Elbette suça bulaşmış siyasetçiler vardır, olacaktır. Ama bütün tabloyu “siyaset yaptı” diye özetlemek, işin kolayına kaçmaktır. Gerçeği eksiltmek, halkın gözünü başka tarafa çevirmekten ibarettir.

Antalya’da hangi imar rantını konuşuyorsak, arkasında mutlaka bir bürokratın imzası vardır. Ruhsat, iskan, denetim… Hepsi masada bürokratla başlar. Bir kağıda atılan imza bazen milyon dolarlık rant yaratır. O imzaları görmezden gelip suçu sadece siyasete yıkmak, işin en kritik halkasını aklamaktır.

Unutmayalım: Yolsuzluğun talep tarafı iş dünyasıdır. 1 puanlık emsal artışıyla milyon dolarların döndüğü bir şehirde, rantı isteyen müteahhitler, otelciler, yatırımcılardır. Çantayı hazırlayan, arabulucuyu gönderen, “şunu hızlandıralım” diyen çoğu zaman siyasetçi değil, iş insanıdır. Talep olmadan bu düzen kurulmazdı.

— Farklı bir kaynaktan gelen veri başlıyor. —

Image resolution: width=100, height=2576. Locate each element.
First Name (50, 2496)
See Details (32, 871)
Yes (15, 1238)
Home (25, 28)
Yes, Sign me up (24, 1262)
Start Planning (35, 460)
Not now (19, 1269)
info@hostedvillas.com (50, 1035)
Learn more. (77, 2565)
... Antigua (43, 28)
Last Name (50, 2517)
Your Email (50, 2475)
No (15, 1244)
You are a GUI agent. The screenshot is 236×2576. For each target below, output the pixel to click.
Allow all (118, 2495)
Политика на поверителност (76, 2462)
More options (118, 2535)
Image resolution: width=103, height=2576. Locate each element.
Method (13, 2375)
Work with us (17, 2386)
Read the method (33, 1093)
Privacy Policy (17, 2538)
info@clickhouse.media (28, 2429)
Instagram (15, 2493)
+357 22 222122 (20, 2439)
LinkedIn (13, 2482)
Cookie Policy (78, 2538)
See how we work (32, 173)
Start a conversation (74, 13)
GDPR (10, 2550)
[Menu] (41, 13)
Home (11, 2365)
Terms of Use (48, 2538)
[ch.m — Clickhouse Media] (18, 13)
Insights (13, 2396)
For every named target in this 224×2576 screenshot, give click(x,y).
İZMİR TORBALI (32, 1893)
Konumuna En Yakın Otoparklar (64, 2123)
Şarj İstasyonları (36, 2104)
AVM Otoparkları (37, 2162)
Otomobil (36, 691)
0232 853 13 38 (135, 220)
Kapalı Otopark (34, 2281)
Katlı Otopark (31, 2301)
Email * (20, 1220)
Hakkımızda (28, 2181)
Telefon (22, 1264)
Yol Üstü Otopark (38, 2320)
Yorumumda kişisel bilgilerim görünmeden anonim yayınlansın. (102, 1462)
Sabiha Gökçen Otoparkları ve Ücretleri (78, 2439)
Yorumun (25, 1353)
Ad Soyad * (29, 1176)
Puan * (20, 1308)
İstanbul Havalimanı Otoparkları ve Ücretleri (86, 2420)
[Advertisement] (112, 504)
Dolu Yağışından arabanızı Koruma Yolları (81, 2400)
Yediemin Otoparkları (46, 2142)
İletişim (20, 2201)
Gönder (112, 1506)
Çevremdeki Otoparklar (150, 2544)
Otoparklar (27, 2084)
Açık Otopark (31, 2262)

Mimarından mühendisine, şehir plancısından rapor yazarına kadar teknik kadrolar devreye girmeden bu düzen yürümez. Kat yüksekliğine “uygundur”, yoğunluğa “kamu yararı vardır” diyen raporlarla her şey hukuka uygunmuş gibi gösterilir. İşte siyasetin kalkanı da bu raporlardır. Yolsuzluğun görünmez ama en güçlü ayağı budur.

Siyasetçiler görünen yüzdür, dolayısıyla hedefe konmaları kolaydır. Ama zincirin diğer halkaları olmadan bu çark dönmez. Bürokrat, iş insanı ve teknik kadro yoksa, siyasetçi tek başına milyon dolarlık rant yaratamaz. Suçu yalnızca siyasete yıkmak, aslında düzeni korumaktır.

Düşünün: Dünyada hiçbir yerde 100 milyon dolarlık bir otel yatırımının üç yılda kendini amorti ettiği görülmemiştir. Antalya’da bu mümkün oluyorsa, bu normal bir ticaret kârı değil, olağanüstü bir ranttır. Ve bu rant, sistemin dört ayağıyla mümkündür: bürokrat, iş insanı, teknik kadro ve siyasetçi. Birini günah keçisi ilan edip diğerlerini görmezden gelmek, halkı kandırmaktır.

Antalya’daki rüşvet operasyonları bize şunu öğretiyor: Bu düzeni değiştirmek istiyorsak, tek tek isimlerle uğraşmak yetmez. Zincirin bütün halkalarını sorgulamak, herkesin sorumluluğunu ortaya koymak gerekir. Aksi halde sadece aktörler değişir, oyun aynı kalır.